Il résulte de l'ensemble de ces éléments d'une part que la décision critiquée, l'a été après une expertise technique et une complémentaire, avec maintien de l'exonération de la participation de l'assuré jusqu'au 15 décembre 2018 ordonné par le juge des référés le 25 octobre 2018.
La contestation de la décision de la décision du 12 décembre 2019, ne peut dés lors être analysée comme caractérisant un trouble manifestement illicite, alors que d'une part, et du fait des saisines réitérées du juge des référés, une expertise technique et une expertise technique complémentaire ont été réalisées et que d'autre part les dispositions de l'article L.324-1 du code de la sécurité sociale permettent à la caisse de suspendre, réduire ou supprimer le service des prestations, au regard des préconisations de l'expert, lorsqu'il existe un désaccord, comme en l'espèce, avec son service du contrôle médical.
Le premier juge a relevé avec pertinence qu'il n'est nullement établi par M. [C] qu'un protocole de soins aurait été en cours en décembre 2019 et abusivement interrompu et que la précédente de décision du juge des référés précisait que la prescription ne devait pas être prolongées au-delà du 15 mars 2018.

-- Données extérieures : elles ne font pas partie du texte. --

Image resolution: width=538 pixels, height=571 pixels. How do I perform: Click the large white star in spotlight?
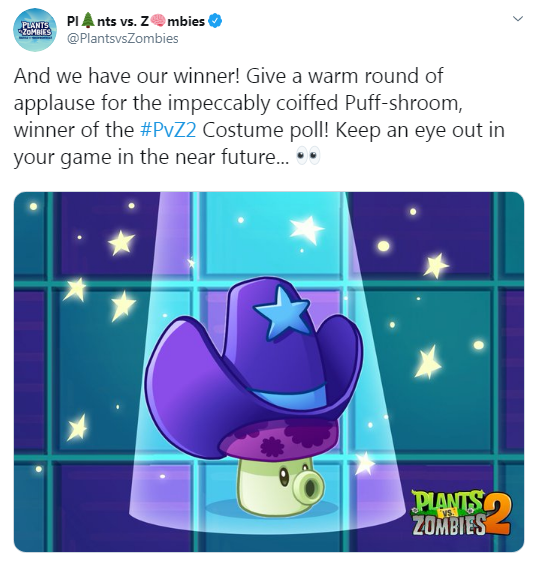point(307,229)
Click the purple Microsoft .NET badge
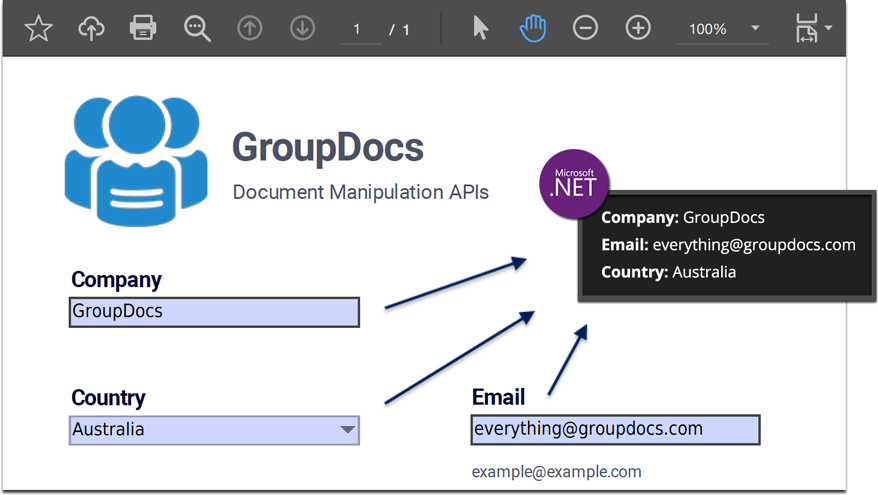878x495 pixels. tap(574, 183)
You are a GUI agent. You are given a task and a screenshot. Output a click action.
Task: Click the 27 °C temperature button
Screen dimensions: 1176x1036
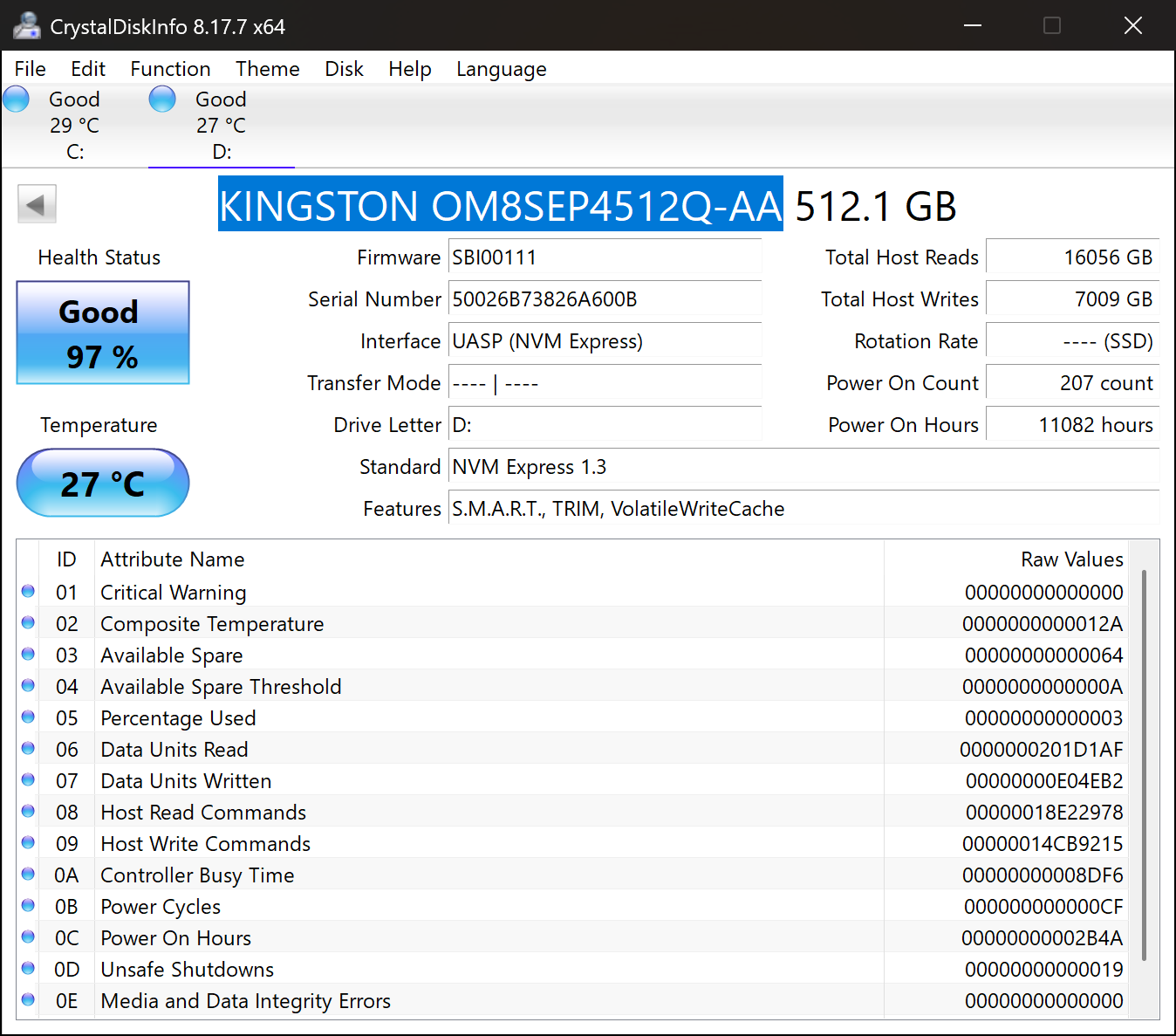tap(103, 484)
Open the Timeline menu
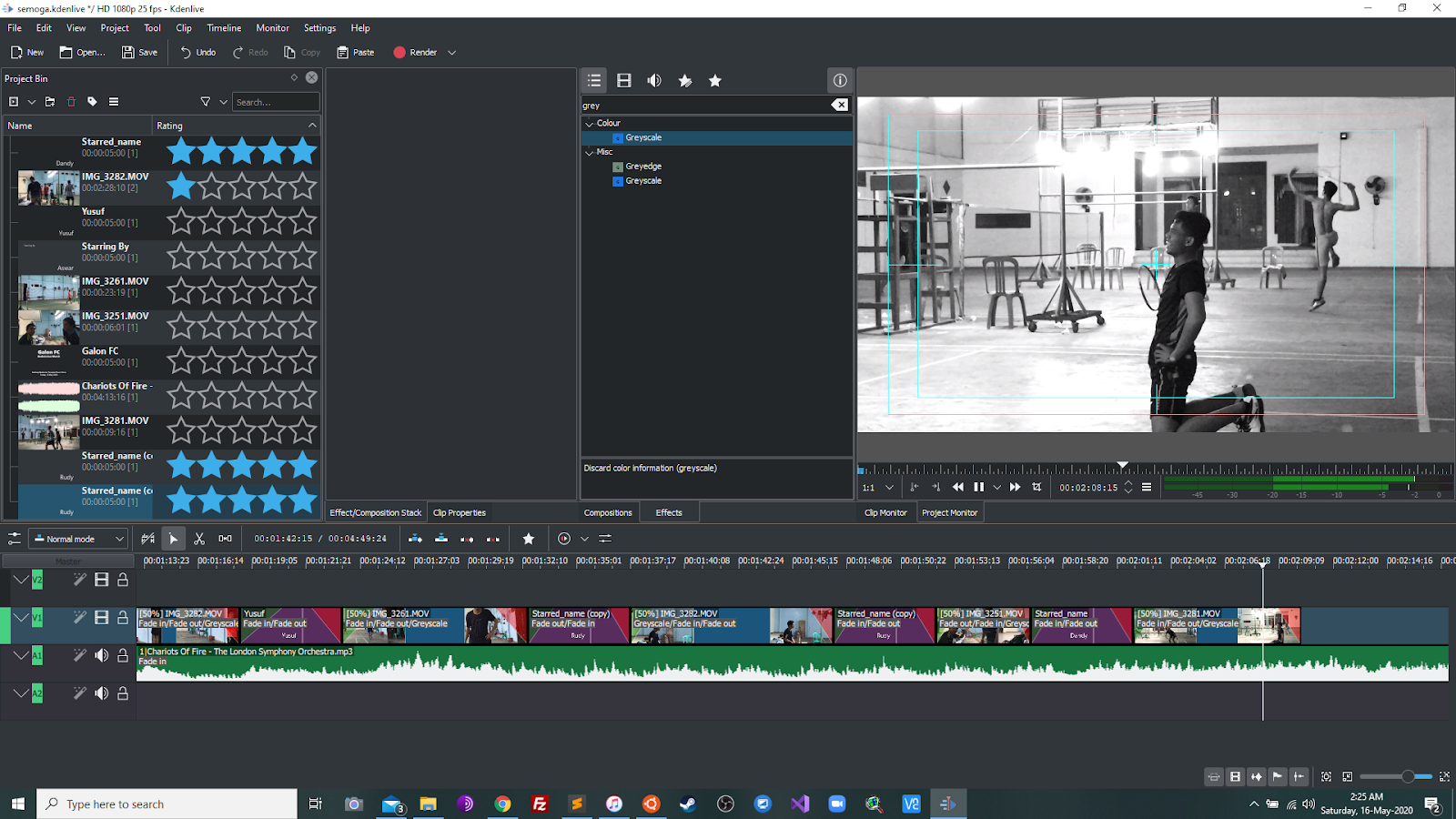The image size is (1456, 819). 224,28
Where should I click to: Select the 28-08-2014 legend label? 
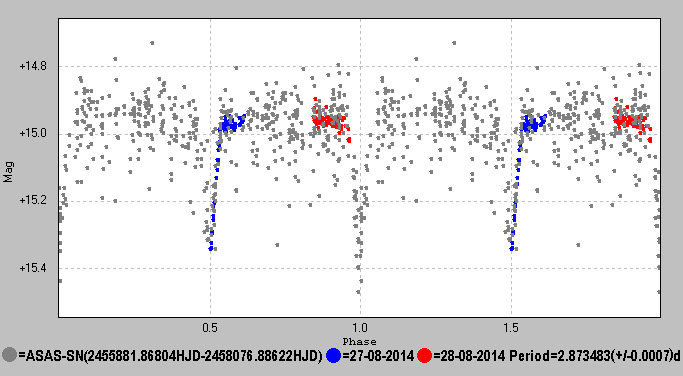[469, 356]
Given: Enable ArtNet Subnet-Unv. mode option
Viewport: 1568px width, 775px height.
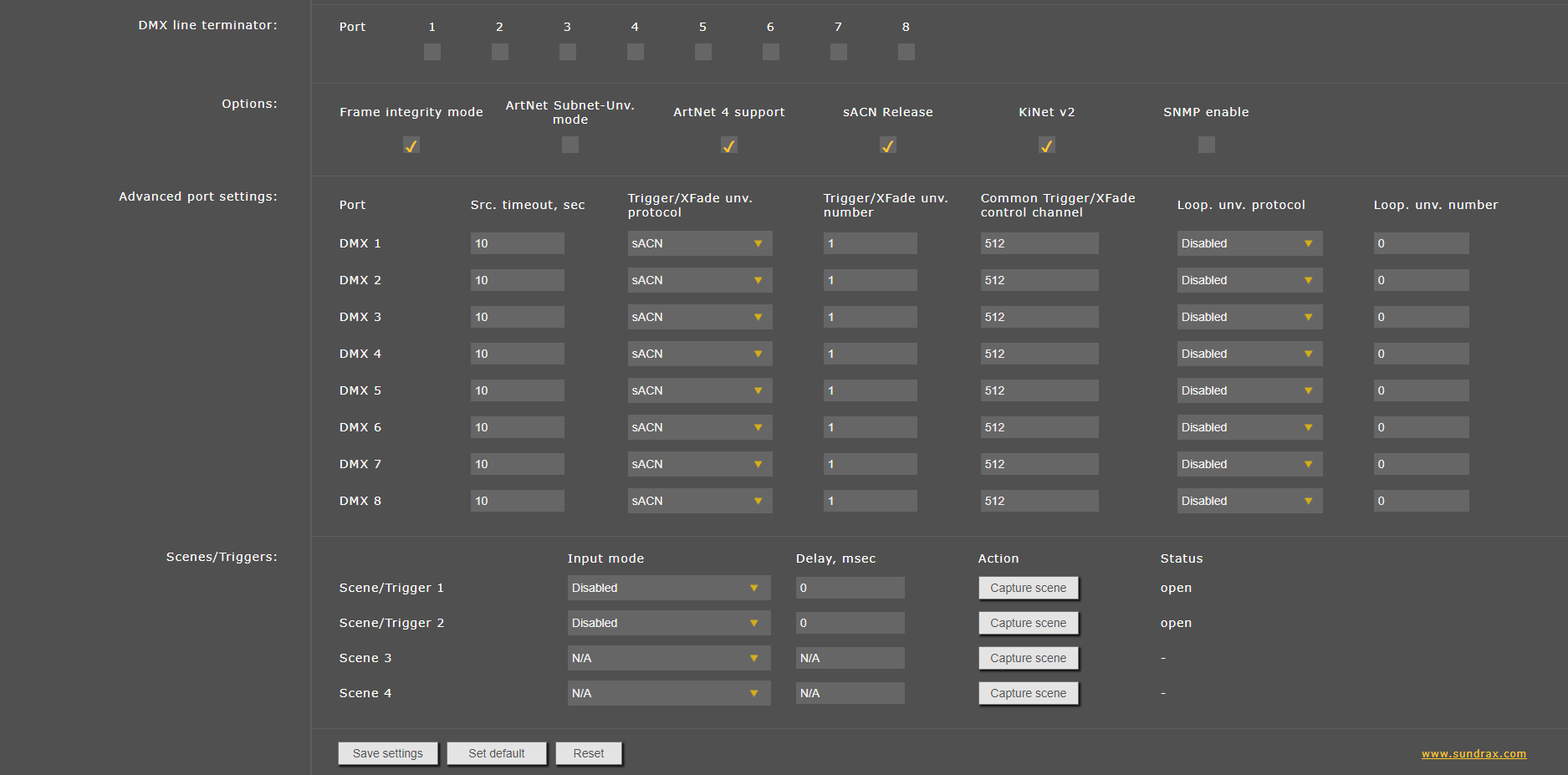Looking at the screenshot, I should (569, 145).
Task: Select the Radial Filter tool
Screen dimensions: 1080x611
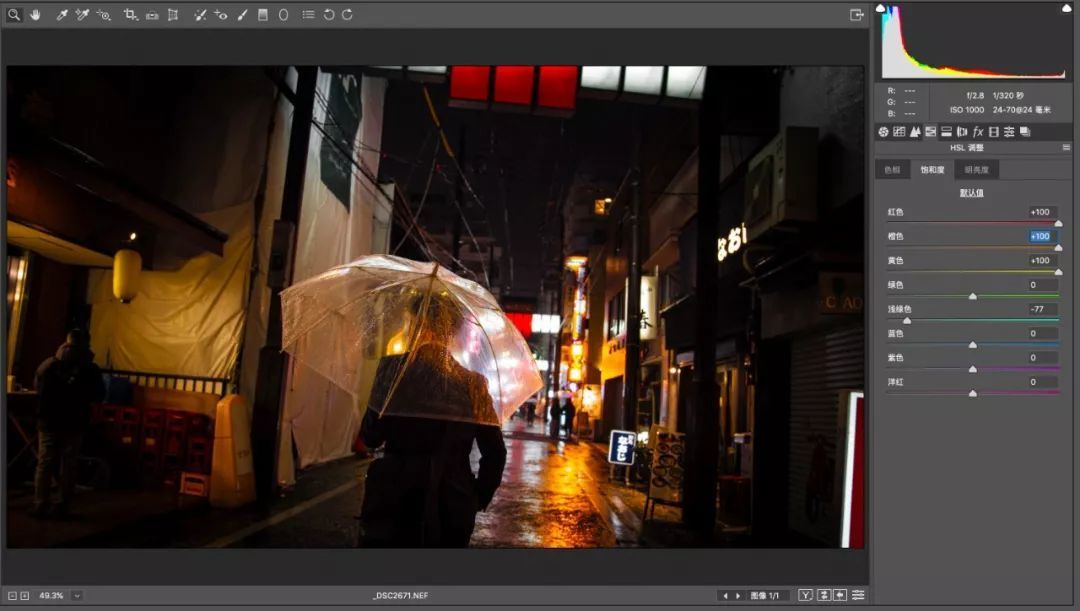Action: tap(283, 14)
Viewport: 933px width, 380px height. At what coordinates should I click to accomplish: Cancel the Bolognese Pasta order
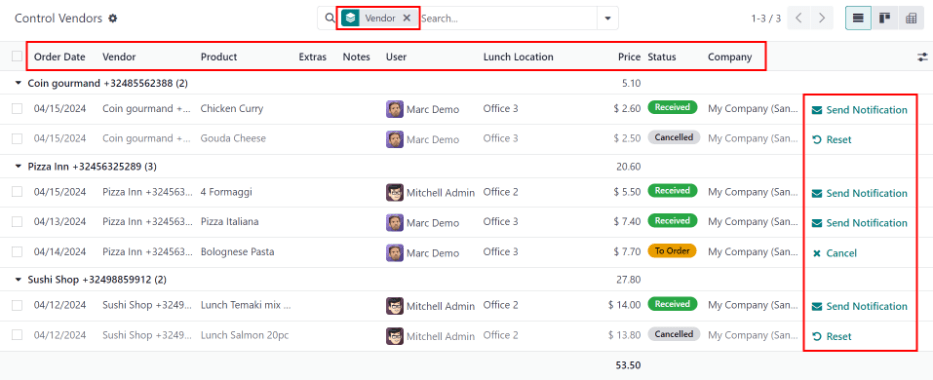tap(834, 253)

Les conclusions de l'expertise technique complémentaire qui lient la caisse ont été respectées par elle, puisque c'est au-delà de la période définie par le rapport, qu'est intervenue sa décision contestée du 12 décembre 2019.
La cour rappelle que le juge des référés ne statue pas au fond et qu'il incombait dés lors à M. [C], de saisir celui-ci en contestation de cette décision et de solliciter éventuellement une nouvelle expertise en étayant sa demande par des éléments médicaux actualisés, ce qu'il ne justifie pas avoir fait.
Les précédentes décisions du juge des référés des 14 juin 2018 et 25 octobre 2018, comme les rapports de l'expertise technique et complémentaire, démontrent au contraire que son droit à la santé et à l'accès aux soins tel que défini par l'article L.1110-5 du code de la santé publique a été respecté, ce qui est exclusif de l'existence d'un trouble manifestement illicite résultant de la décision du 12 décembre 2019.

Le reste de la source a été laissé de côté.